But it’s been a dedicated work ethic and a fix in his swing that have placed him near the top of the Florida State League’s hitters this season. The 2007 Woodcreek High School graduate is having his best season as a pro and having a good time doing it.

Black is the starting shortstop and leadoff hitter for the Jupiter Hammerheads, the Advanced-A affiliate of the Miami Marlins. He’s fourth in the league with a .320 average and Wednesday was named the league’s Player of the Month by the Topps Company of New York.

Black had 11 multiple-hit games and 32 hits in June. His June numbers also included a .348 batting average, a .435 on-base percentage and 21 runs. All ranked second in the league.

One might be tempted to attribute Black’s success to his pregame ritual of drinking a Dr Pepper, but he stopped short of calling it an intangible benefit.
“I just love Dr Pepper,” Black said before Sunday’s 7-5 win over the Fort Myers Miracle. “It’s not for the caffeine or anything. I absolutely love that stuff.”

The factors of his success have been much more practical; he’s put in considerable work to get out from under the radar. Black had an unremarkable run at Woodcreek — he hit .304 over two varsity seasons — but after Feather River College took a chance on him, he blossomed into a successful college player, winning a regional championship. He transferred to Oklahoma University and experienced a trip to the College World Series in 2010.

“I had to work harder and do things right, just think fundamentally and play my butt off just to be able to make teams,” Black said.

Part of that development came because he picked the brains of every baseball man he met.
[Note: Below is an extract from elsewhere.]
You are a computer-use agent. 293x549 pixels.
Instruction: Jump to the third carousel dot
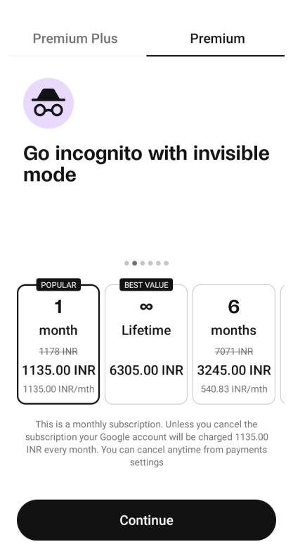pyautogui.click(x=143, y=263)
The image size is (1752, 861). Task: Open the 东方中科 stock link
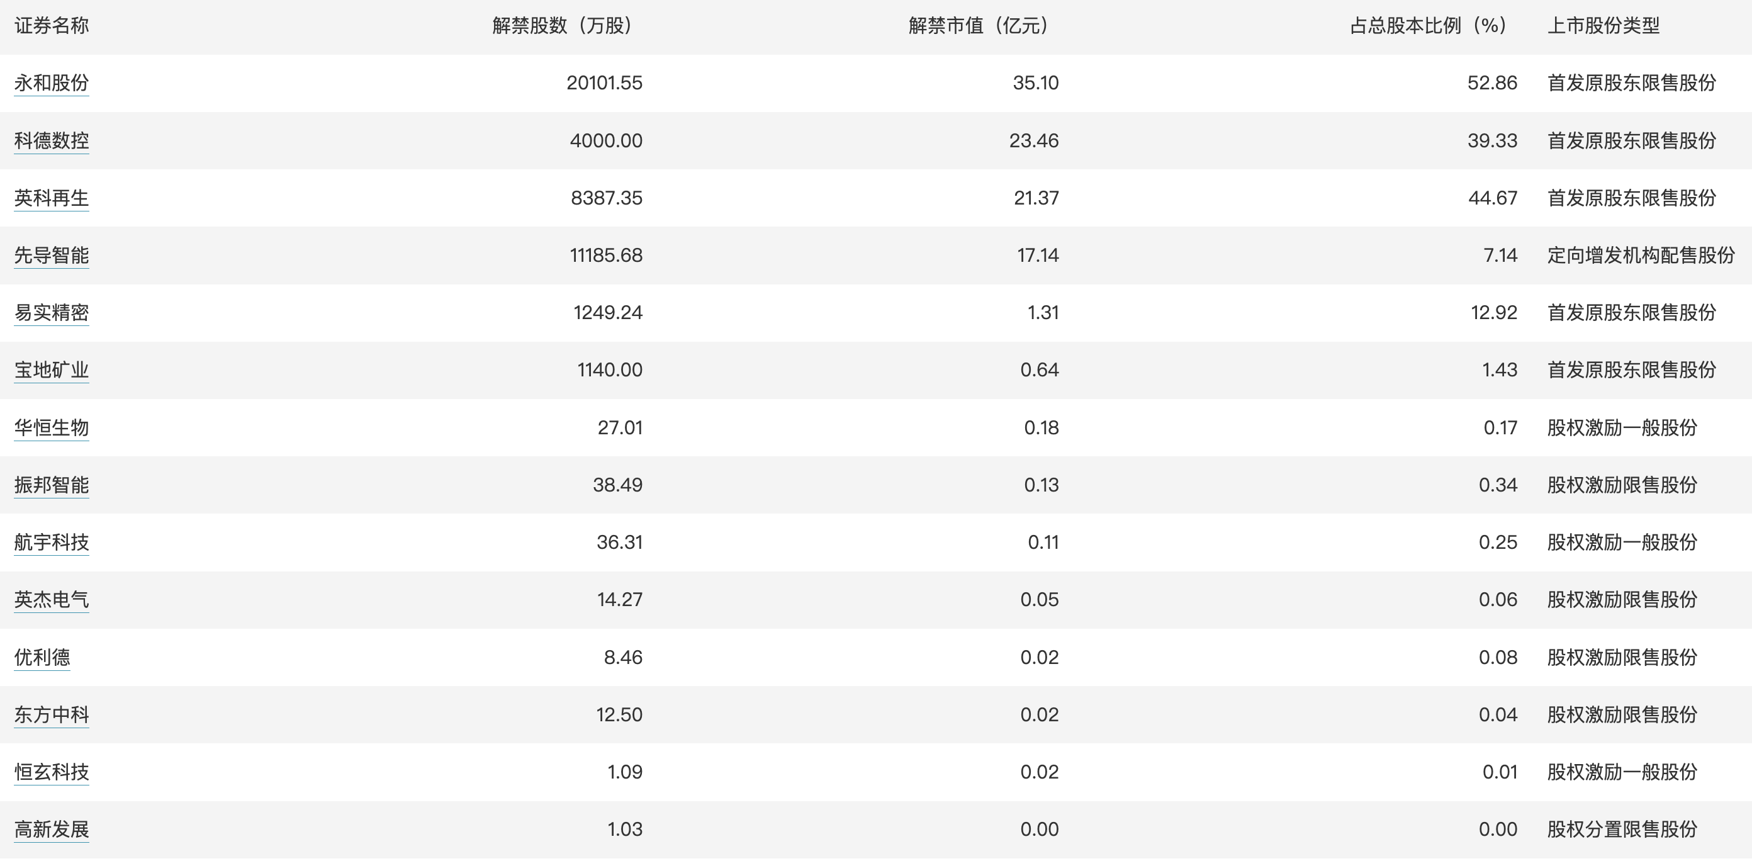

Black is learning the finer points of base-stealing from Marlins leadoff man Emilio Bonifacio, who has been rehabbing with Jupiter. Black is eighth in the league with 16 steals.

Hitting coaches in the Marlins’ organization have worked with Black on his balance. His weakness has been placing his front foot down too hard and getting behind the ball on his swing. Now, his front foot touches the ground more softly and he’s making better contact.

Black’s professional approach has endeared him to coaches. Andy Haines, Black’s manager with Jupiter and last year at Class-A Greensboro, was quick to sing his praises.

“He’s a great example for other guys to watch from the way he works every day, the way he goes about it,” Haines said. “He just gets better every day he gets on the field. He’s reaping the rewards of that work ethic.”

The Marlins selected Black out of Oklahoma in the 14th round of the 2010 draft.
As a college player, he was deemed experienced enough to skip the rookie leagues and started in short-season A ball, where he hit .271 for the Jamestown Jammers of the New York-Penn League.

Last season, he hit .280 with 32 steals to help Greensboro win the South Atlantic League championship, a career highlight he cherishes.

“It was awesome,” Black said. “It was an experience I’ll never forget. The guys were just a great group of guys, and we all just gelled together.”

That “great group of guys” has moved up to Jupiter. Black has established himself as something of a trendsetter in the clubhouse. Black and teammate Isaac Galloway started sporting moustaches for good luck during the second half last season. It has spread throughout the team this season.

“We see how dirty and how awesome we can get them,” Black said. “We started it last year, and this year we’re rolling with it again.”

Being with familiar faces has helped Black with the transition to the Florida State League. It’s a higher level of play and a different stadium environment. There are many rainouts in the Florida summer, and the league is among the worst in attendance. The Hammerheads average fewer than 1,200 fans per game — second-worst in the league — compared to more than 5,600 per game in Greensboro.

“It’s a huge difference,” Black said. “In Jupiter, we just don’t get anybody. It’s really a kind of dead atmosphere, and you have to psych yourself up.”

Black got another taste of bigger crowds — and being a step closer to the bigs — in May, when he spent 10 days with the Jacksonville Suns of the Double-A Southern League. An injury at Triple-A New Orleans opened a temporary roster spot.

Black hit .265 and made the most of the opportunity. In his debut, a 4-3 win over the Pensacola Wahoos, he led off the sixth inning with a single that sparked a comeback. He also drove in the eventual winning run in a 4-3 victory over the Chattanooga Lookouts.

“I’m looking forward to getting back up there to see how I can do for the length of a season and help that team out,” Black said. “But I know that’s going to come with some time and with development, so right now I’m just trying to fine-tune some of the skills that I have and get better at what I need to and stay sharp.”